En este post recurriremos a las viñetas de Francesco Tonucci para mostrar una realidad que parecemos haber olvidado, precisamente, los que de pequeños más uso hacíamos de la imaginación, que el mejor juguete no siempre se paga, sino que vive en nosotros.
Antes para lavar los platos hacía falta poco más que agua y jabón, ahora es necesario un lavaplatos. Antes calentábamos la comida en la cazuela, ahora necesitamos un microondas. Antes veíamos la tele un rato, leíamos libros y cuentos y jugábamos en la calle a muy diversos juegos que nosotros mismos inventábamos.
Lo que quiero decir es que ahora, con la tecnificación de todo y con la presencia de aparatos para cualquier cosa (si hasta existen aspiradoras que van solas), tendemos a creer que los niños necesitan juguetes para divertirse y, muchas veces, lo que conseguimos es precisamente lo contrario: romper la magia del juego que habita en sus cabecitas y no en el objeto.
No hay nada más mágico, inocente y puro que un niño. Están llenos de energía, llenos de alegría y llenos de ganas de conocer, aprender y vivir cosas nuevas.
Puedes decirle “vamos, a comer” y recibir un “no me apetece” y decirle “¡Vamos, Bob Esponja, que hoy comeremos una Burguer Cangreburguer!” y ver cómo se iluminan los ojos mientras responde “sí, ¡vamos!”.
Son sus ganas de jugar y de hacer cosas diferentes y divertidas las que les impulsa a moverse, por eso es tan importante jugar mucho con ellos y dejar el aburrido mundo de los adultos para los adultos.
Para cultivar la imaginación lo ideal es que tengan tiempo para no hacer nada, para aburrirse incluso y, desde el aburrimiento, empezar a pensar cosas nuevas para hacer. Muchas veces tendremos que ponernos a su disposición para compartir juegos, dejándoles que sean ellos los que nos instruyan en sus juegos. Otras veces tendremos que ser nosotros los que les demos alternativas.

**REQUISITOS DEL EJERCICIO:**
1: Convierte en una lista numerada la parte de los registros que empieza con la línea que contiene "At what coordinates should I click to accomplish: Tap" y termina con la que contiene "[x=98, y=29]", ambas incluidas. Omite las líneas en blanco.
2: Sigue escribiendo el texto sobre la imaginación y el juego en los niños a partir del punto en que se detiene.

Datos de coordenadas de cada elemento
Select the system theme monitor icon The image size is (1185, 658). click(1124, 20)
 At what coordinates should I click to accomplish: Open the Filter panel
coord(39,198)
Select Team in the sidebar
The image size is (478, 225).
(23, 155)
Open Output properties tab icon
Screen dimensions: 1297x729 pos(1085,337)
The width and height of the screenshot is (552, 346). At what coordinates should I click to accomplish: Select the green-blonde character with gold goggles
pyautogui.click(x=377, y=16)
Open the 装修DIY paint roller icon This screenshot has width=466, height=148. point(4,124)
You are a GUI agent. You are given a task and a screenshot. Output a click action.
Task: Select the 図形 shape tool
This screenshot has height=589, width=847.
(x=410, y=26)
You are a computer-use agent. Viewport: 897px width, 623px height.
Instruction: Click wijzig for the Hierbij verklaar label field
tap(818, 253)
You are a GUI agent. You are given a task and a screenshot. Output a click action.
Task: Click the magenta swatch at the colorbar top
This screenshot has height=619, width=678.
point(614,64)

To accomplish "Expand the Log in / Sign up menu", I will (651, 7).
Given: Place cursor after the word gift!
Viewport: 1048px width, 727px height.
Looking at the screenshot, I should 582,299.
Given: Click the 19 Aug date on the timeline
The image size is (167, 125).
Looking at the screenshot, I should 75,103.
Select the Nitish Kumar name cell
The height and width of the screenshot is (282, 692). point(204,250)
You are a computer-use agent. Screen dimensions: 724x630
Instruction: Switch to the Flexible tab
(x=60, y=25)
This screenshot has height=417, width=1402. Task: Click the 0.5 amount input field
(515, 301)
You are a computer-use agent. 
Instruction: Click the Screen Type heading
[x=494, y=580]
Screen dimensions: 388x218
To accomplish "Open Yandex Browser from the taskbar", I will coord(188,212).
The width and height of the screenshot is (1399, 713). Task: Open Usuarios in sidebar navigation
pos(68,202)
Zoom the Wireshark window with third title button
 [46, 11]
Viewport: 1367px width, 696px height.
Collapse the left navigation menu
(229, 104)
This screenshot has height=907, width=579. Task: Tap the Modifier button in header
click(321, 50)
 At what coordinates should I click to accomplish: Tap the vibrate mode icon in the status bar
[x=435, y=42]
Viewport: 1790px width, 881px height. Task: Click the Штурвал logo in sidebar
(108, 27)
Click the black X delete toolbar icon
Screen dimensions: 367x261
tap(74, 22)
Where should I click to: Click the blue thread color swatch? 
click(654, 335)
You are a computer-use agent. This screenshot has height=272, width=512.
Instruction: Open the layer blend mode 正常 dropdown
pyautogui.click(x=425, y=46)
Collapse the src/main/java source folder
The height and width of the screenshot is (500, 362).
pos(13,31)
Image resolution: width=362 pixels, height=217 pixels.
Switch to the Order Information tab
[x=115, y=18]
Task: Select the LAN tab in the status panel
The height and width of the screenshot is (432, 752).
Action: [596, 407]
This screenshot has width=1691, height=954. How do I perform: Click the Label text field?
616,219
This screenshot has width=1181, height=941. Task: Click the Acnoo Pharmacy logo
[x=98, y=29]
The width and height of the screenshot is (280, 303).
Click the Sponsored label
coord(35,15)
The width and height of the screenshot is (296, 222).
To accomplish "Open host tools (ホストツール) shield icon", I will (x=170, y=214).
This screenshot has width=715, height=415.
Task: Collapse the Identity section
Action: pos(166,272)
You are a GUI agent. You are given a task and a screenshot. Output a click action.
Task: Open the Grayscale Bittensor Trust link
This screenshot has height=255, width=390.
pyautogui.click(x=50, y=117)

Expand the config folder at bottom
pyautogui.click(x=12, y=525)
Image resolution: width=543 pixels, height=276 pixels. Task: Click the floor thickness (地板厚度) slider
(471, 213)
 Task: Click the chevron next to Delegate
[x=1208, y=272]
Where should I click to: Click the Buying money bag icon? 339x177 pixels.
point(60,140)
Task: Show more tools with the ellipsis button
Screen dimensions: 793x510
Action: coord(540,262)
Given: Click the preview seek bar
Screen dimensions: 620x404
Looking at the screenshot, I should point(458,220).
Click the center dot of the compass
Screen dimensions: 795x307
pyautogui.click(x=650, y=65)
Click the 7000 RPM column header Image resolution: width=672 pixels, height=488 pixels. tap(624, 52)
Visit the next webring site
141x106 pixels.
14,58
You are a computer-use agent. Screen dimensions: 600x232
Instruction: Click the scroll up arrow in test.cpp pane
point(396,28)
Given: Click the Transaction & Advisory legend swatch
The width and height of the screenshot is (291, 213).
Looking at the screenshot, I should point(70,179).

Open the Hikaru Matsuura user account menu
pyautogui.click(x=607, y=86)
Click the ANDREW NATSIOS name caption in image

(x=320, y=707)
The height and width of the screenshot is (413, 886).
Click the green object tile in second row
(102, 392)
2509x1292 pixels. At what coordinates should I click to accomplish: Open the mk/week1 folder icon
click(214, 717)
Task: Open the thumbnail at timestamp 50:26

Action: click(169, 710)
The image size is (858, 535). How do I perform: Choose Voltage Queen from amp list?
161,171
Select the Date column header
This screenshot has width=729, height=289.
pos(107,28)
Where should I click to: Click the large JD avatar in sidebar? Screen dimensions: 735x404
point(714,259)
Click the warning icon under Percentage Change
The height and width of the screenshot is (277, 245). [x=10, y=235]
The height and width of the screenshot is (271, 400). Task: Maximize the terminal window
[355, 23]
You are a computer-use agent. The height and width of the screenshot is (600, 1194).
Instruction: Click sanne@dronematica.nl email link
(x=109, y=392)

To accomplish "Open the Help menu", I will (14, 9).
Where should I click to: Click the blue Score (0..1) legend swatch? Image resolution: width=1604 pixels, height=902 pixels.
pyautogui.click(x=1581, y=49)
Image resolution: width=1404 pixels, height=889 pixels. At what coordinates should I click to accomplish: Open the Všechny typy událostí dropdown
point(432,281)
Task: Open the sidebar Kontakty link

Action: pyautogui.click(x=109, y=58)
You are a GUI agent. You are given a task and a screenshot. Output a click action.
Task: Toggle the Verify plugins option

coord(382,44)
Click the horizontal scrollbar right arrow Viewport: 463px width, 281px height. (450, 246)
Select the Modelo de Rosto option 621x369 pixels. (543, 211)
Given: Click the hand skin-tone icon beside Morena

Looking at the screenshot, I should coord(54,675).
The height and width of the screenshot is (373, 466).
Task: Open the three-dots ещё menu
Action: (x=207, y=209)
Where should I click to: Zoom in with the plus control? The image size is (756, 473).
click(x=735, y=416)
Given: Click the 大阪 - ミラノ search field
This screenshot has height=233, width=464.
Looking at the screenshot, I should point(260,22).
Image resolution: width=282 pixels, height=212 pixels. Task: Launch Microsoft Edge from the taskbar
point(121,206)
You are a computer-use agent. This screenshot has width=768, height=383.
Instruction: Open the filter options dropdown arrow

**RESPUESTAS POR TAREA:**
1:
1.  At what coordinates should I click to accomplish: Tap the vibrate mode icon in the status bar
2. [x=435, y=42]
3. Viewport: 1790px width, 881px height. Task: Click the Штурвал logo in sidebar
4. (108, 27)
5. Click the black X delete toolbar icon
6. Screen dimensions: 367x261
7. tap(74, 22)
8. Where should I click to: Click the blue thread color swatch? 
9. click(654, 335)
10. You are a computer-use agent. This screenshot has height=272, width=512.
11. Instruction: Open the layer blend mode 正常 dropdown
12. pyautogui.click(x=425, y=46)
13. Collapse the src/main/java source folder
14. The height and width of the screenshot is (500, 362).
15. pos(13,31)
16. Image resolution: width=362 pixels, height=217 pixels.
17. Switch to the Order Information tab
18. [x=115, y=18]
19. Task: Select the LAN tab in the status panel
20. The height and width of the screenshot is (432, 752).
21. Action: [596, 407]
22. This screenshot has width=1691, height=954. How do I perform: Click the Label text field?
23. 616,219
24. This screenshot has width=1181, height=941. Task: Click the Acnoo Pharmacy logo
25. [x=98, y=29]

2:
De un tiempo a esta parte los juguetes, en su mayoría, se han convertido en didácticos o educativos. De hecho han aparecido DVDs educativos (bueno, ya se demostró que no lo eran tanto), peluches educativos y hasta platos educativos (con letras y números alrededor para que aprendan mientras comen…).
Con tanta educación “subliminal” parece quererse controlar el tiempo de juego, y el de no juego, para aprovecharlo promoviendo un aprendizaje más o menos dirigido y esto puede hacer perder, si se insiste demasiado en ello, el placer de jugar por jugar y de divertirse por divertirse.
Con el aumento de la tecnología o gracias a un diseño poco acertado, muchos juguetes son demasiado autónomos. Son simplemente un espectáculo audiovisual que se muestra al niño y que permite poca manipulación y exploración, preciosos e increíbles a nuestros ojos, pero aburridos en manos de un niño.
En mi caso son dos ya los juguetes autónomos con los que he metido la pata. Uno de ellos una réplica de Wall-E, que se mueve y habla él solo, pero que tiene muy mal manejo para jugar con él (poco se ha movido del estante en el que se colocó al llegar a casa). El otro es un circuito de trenes en espiral en el que los trenes caen y ruedan por él. Cuando vi a mi hijo meter la manita entre las columnas, tratando de hacer rodar “a mano” los trenes en vez de soltarlos por la rampa (y viendo que además se le caían) me di cuenta del error.
La idea, como observáis en la viñeta, es que los niños tengan también juguetes de esos que nosotros llamamos aburridos, porque no hacen nada. Son estos juguetes los que más les permiten desarrollar la imaginación si les dejamos.
Digo si les dejamos, porque muchas veces queremos enseñar a los niños cómo funciona tal o cual juguete o qué puede hacer, si quiere, con tres bloques de madera. Ese día estamos limitando enormemente su imaginación, ya que le estamos dirigiendo la diversión hacia aquello que nosotros creemos que debe ser y en ese camino se pierde mucho de lo que ellos podrían llegar a hacer.
Fuente: Bebés y mas.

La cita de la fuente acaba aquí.